== TEXT ==
+ + + + +

Big Day Out-Festival – Sidney

Beim "Big Day Out"-Festival begeisterte der heitere Themenabend "Deutsche Gemütlichkeit"

Is this Oktoberfest or what? Maßkrugstemmen, Biergurgeln und „Heide the Sausage“ – manch deutscher Rucksacktourist dürfte sich beim australischen „Big Day Out“-Festival unerwartet zu Hause gefühlt haben. Denn während auf den Hauptbühnen Bands wie The Strokes, Jet, The Darkness, Kings Of Leon und Metallica zum Höhepunkt des australischen Festival-Sommers auftraten, stand auf der Chaos-Comedy-Bühne „Lilypad“ alles unter dem Motto „German Gemütlichkeit“.

Zwischen Kuckucksuhren, Gartenzwergen und Zinnkrügen war man sich dort für kein Oktoberfest-Klischee zu schade: Die in Lederhosen gequetschten Protagonisten jodelten, tanzten und räuberten sich bierbeseelt durch alpenländisches Lied- und Kulturgut. „Das Ekligste, was ich je gesehen habe, war Helmut Kohl beim Weißwurstessen“, gibt „Lilypad“-Macher Heavy G – der vor einigen Jahren mal auf dem Oktoberfest gekellnert hat – zu Protokoll. „Wir können machen, was wir wollen, da kommen wir nicht ran.“ Einen Versuch war’s trotzdem wert mit massenhaft ins Publikum geworfenen Weißwürsten nebst hinterhergespritztem Senf kann man auch eine schöne Sauerei veranstalten.

+ + + + +

== BEREITGESTELLTES MATERIAL ==
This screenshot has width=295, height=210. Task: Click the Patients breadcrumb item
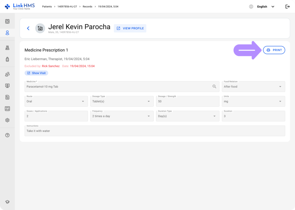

+ + + + +

== ARBEITSAUFTRAG ==
Schreiben Sie den Abschnitt des Textes über das Festival von „Zwischen Kuckucksuhren, Gartenzwergen“ bis einschließlich „schöne Sauerei veranstalten.“ neu und ersetzen Sie darin „Gartenzwergen“ durch „Hirschgeweihen“.

== LÖSUNG ==
Zwischen Kuckucksuhren, Hirschgeweihen und Zinnkrügen war man sich dort für kein Oktoberfest-Klischee zu schade: Die in Lederhosen gequetschten Protagonisten jodelten, tanzten und räuberten sich bierbeseelt durch alpenländisches Lied- und Kulturgut. „Das Ekligste, was ich je gesehen habe, war Helmut Kohl beim Weißwurstessen“, gibt „Lilypad“-Macher Heavy G – der vor einigen Jahren mal auf dem Oktoberfest gekellnert hat – zu Protokoll. „Wir können machen, was wir wollen, da kommen wir nicht ran.“ Einen Versuch war’s trotzdem wert mit massenhaft ins Publikum geworfenen Weißwürsten nebst hinterhergespritztem Senf kann man auch eine schöne Sauerei veranstalten.